= Details zur Aufgabe =
Schreib aus der Liste den Abschnitt von der Zeile mit „Viewport: 494px width, 608px“ bis einschließlich der Zeile mit „The height and width of the screenshot is (960, 960).“ unverändert ab. Lass die Bilder dabei weg.

= Zu nutzende Liste =

-*-*-

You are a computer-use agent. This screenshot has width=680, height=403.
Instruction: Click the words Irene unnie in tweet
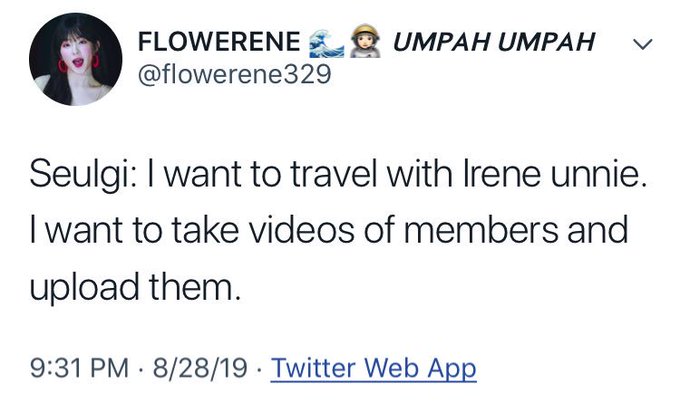coord(552,174)
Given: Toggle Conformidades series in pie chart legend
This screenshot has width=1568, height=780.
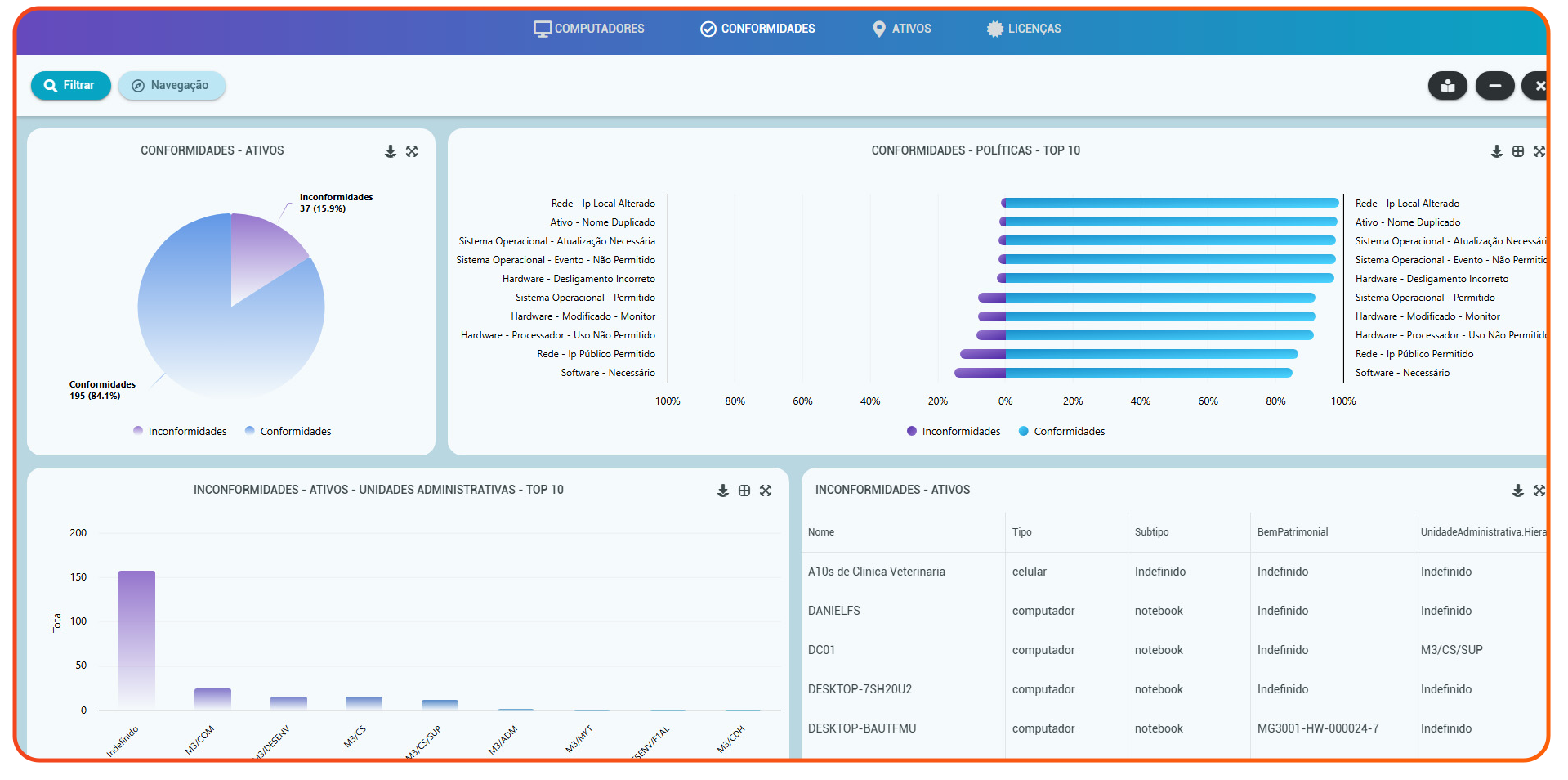Looking at the screenshot, I should click(288, 431).
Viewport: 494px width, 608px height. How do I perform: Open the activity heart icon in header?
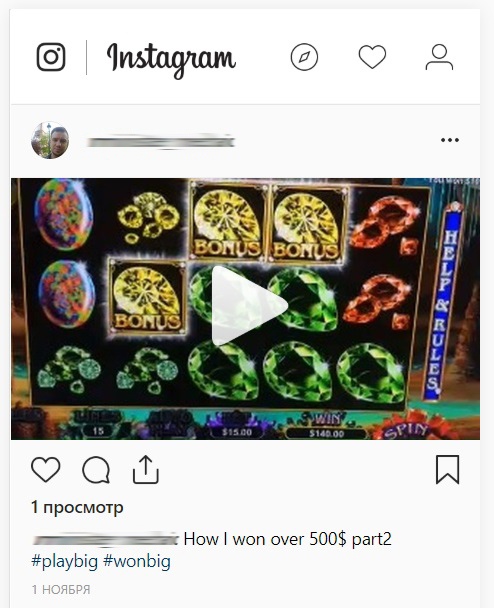click(x=372, y=57)
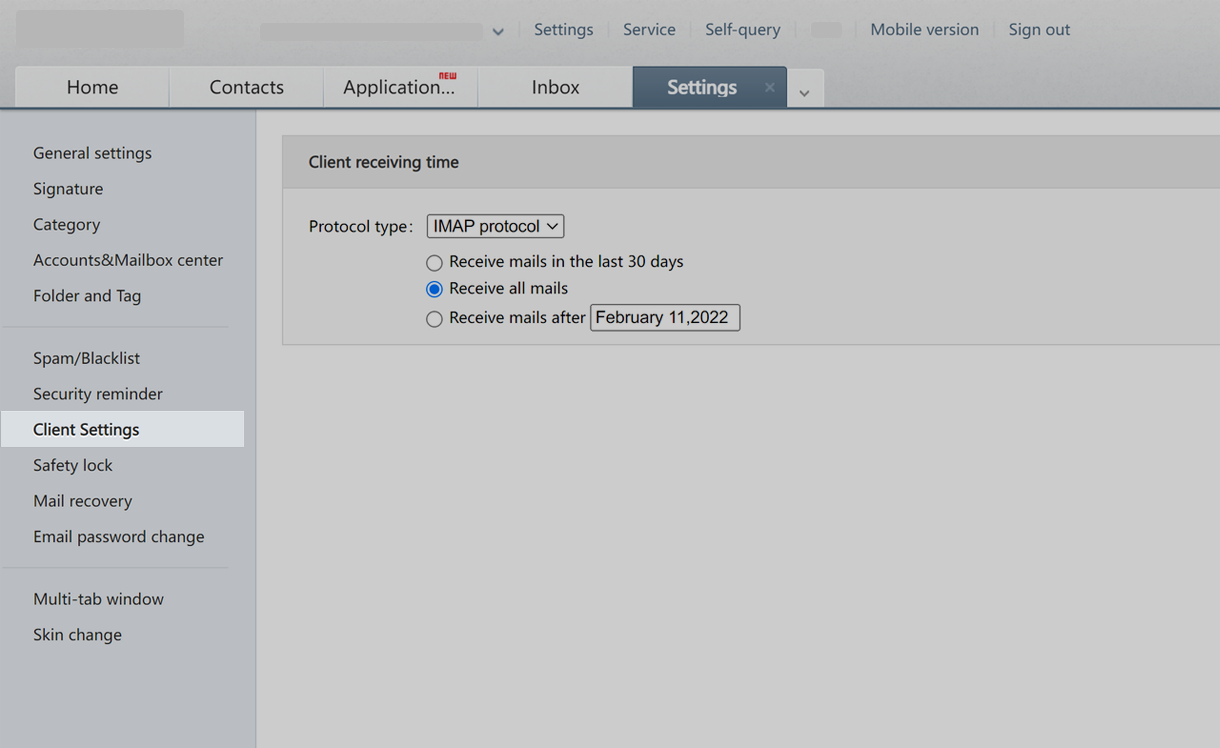Select the "Receive all mails" option
Image resolution: width=1220 pixels, height=748 pixels.
434,288
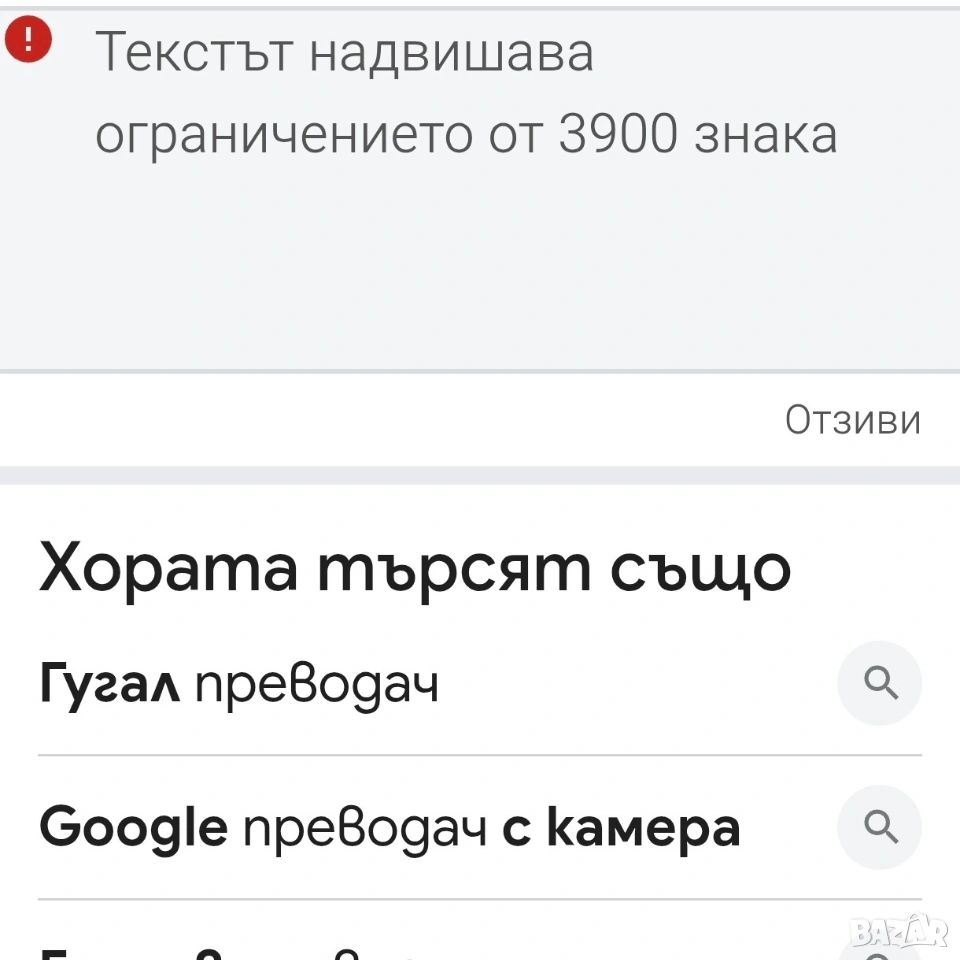The height and width of the screenshot is (960, 960).
Task: Click the bold word Google
Action: tap(133, 828)
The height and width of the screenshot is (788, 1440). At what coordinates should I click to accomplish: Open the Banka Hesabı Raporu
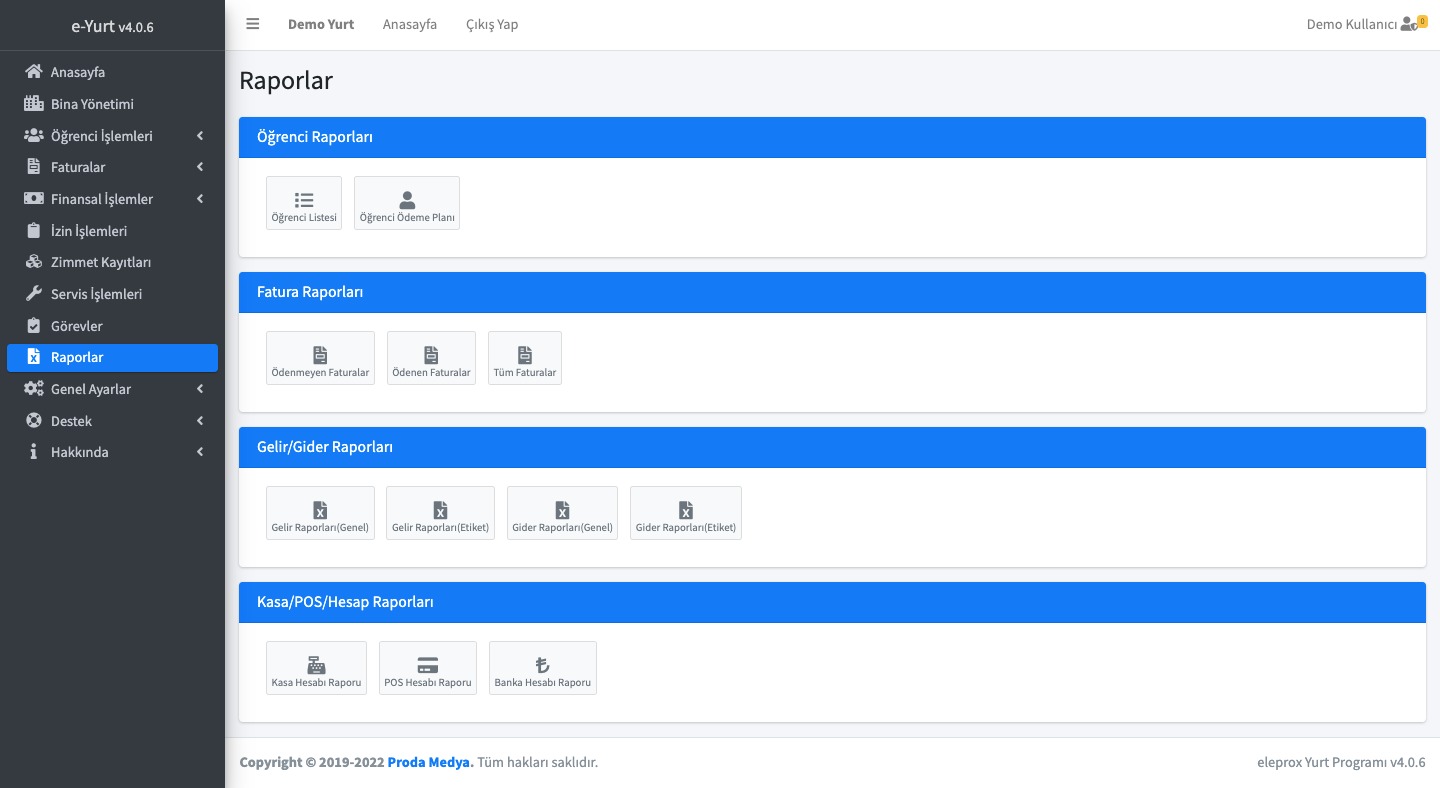pos(543,668)
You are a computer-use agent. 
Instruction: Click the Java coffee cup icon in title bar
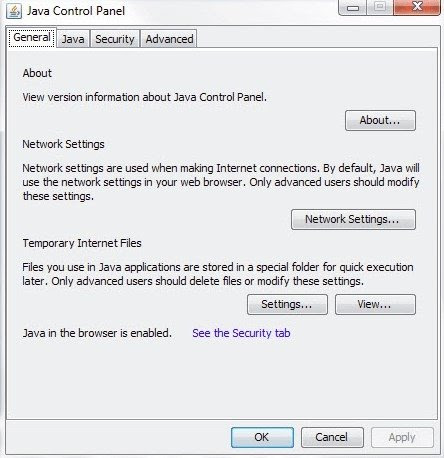click(14, 11)
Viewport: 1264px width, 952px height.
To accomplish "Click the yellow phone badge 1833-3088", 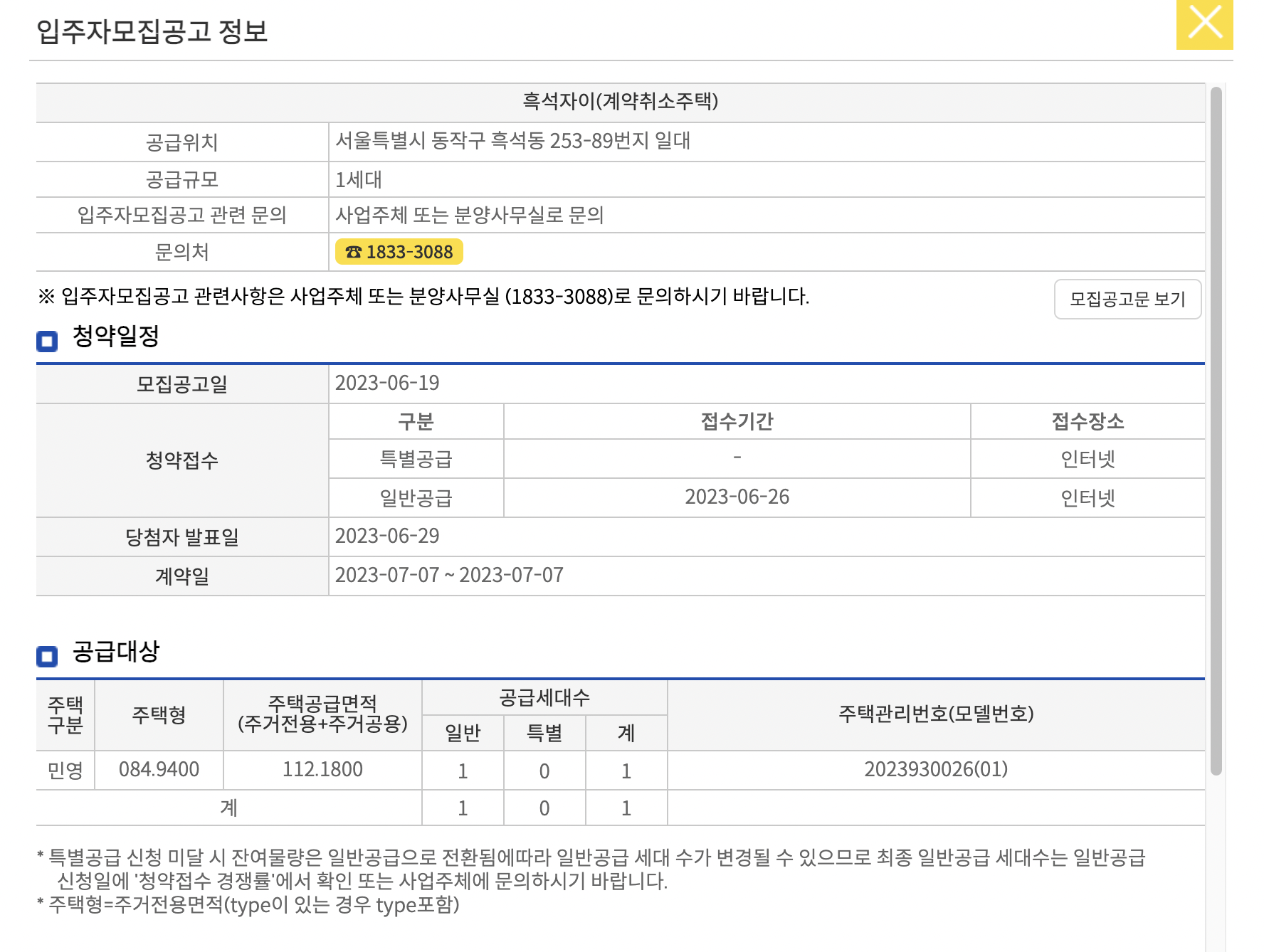I will (399, 251).
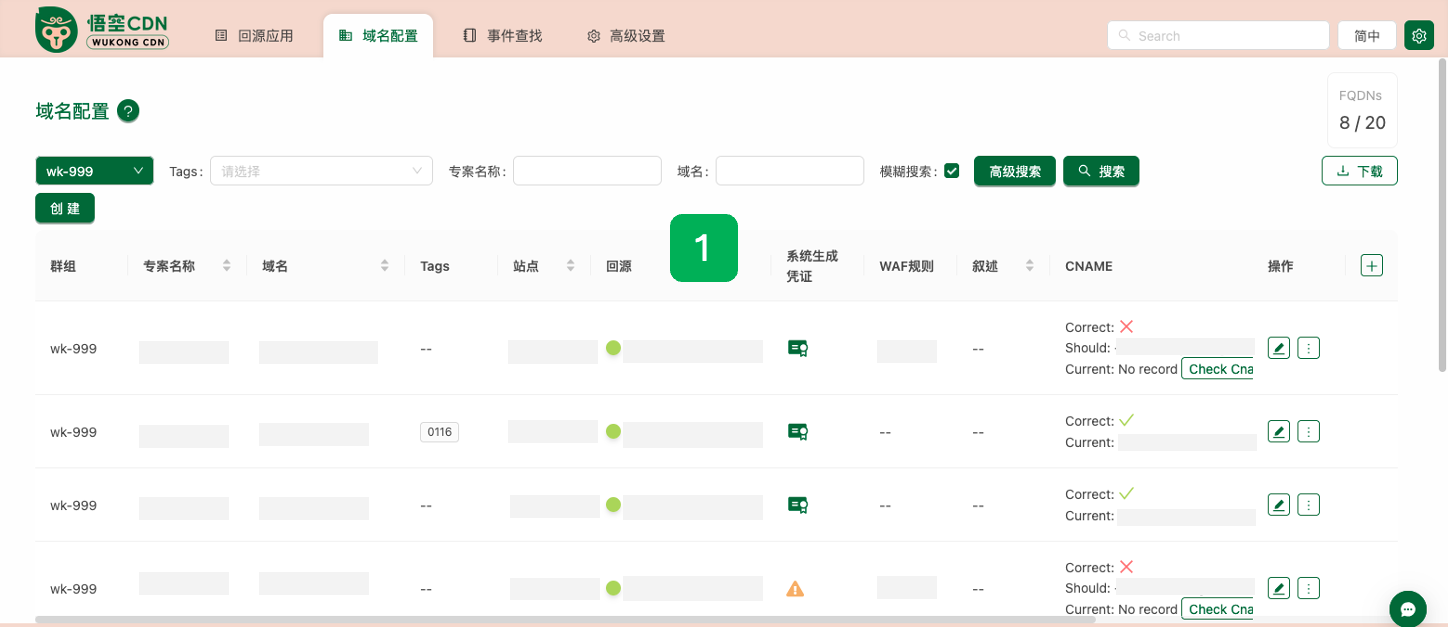Viewport: 1448px width, 628px height.
Task: Open the 事件查找 tab
Action: coord(502,36)
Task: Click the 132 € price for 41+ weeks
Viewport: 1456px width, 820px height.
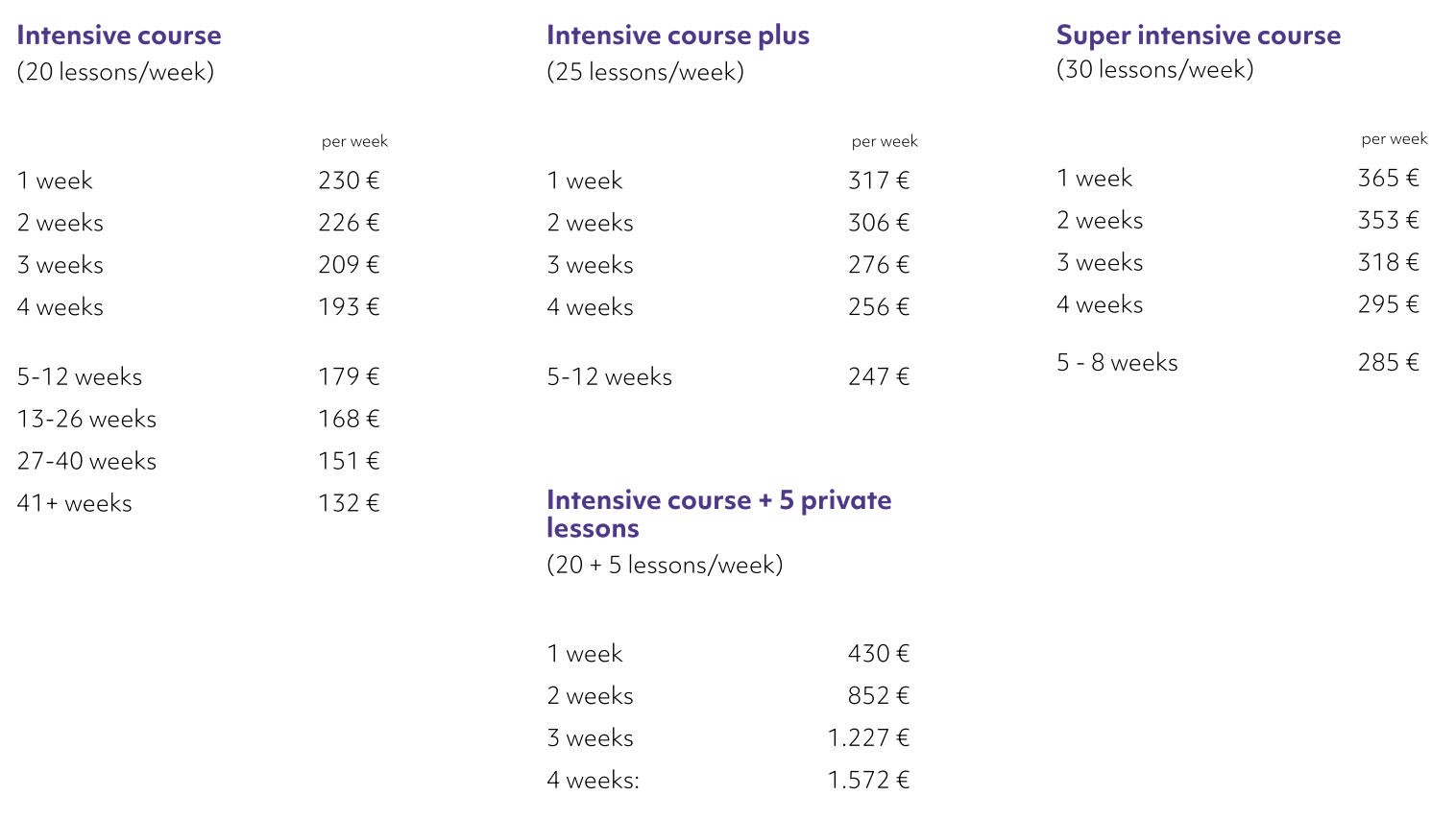Action: tap(349, 503)
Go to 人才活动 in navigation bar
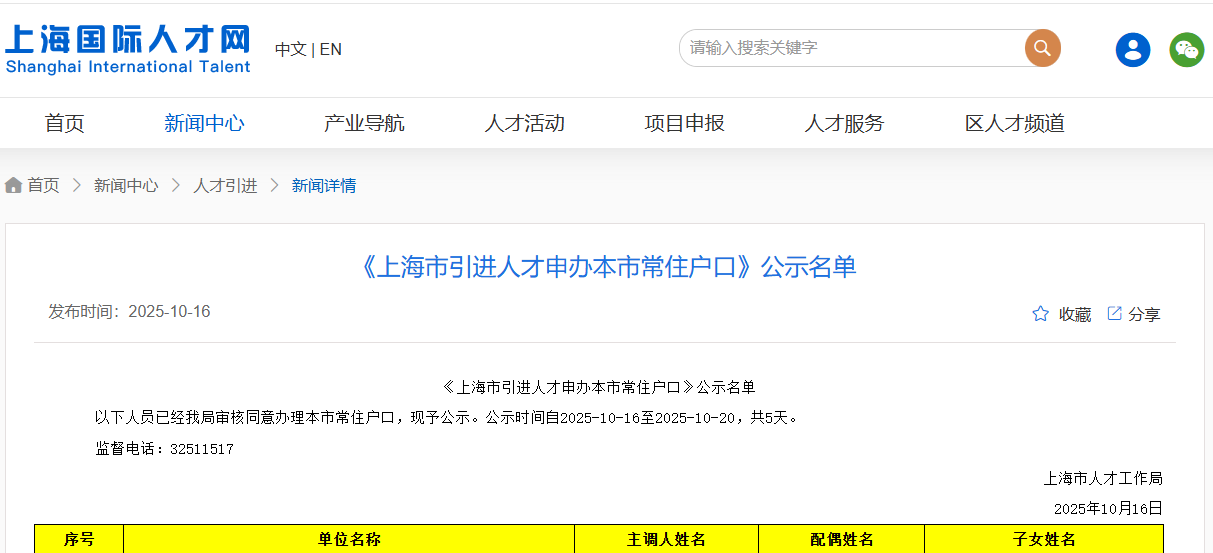Image resolution: width=1213 pixels, height=553 pixels. [524, 123]
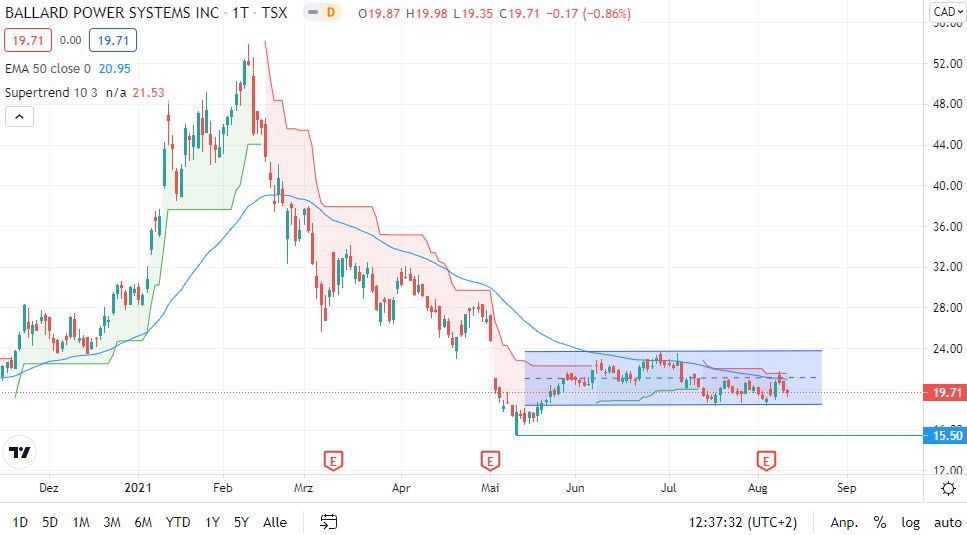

-*-*-

= Ergebnis unten =
Viewport: 494px width, 608px height. How do I perform: Open the activity heart icon in header?
click(x=372, y=57)
Select the "Receive all mails" option
Image resolution: width=1220 pixels, height=748 pixels.
434,288
The height and width of the screenshot is (960, 960).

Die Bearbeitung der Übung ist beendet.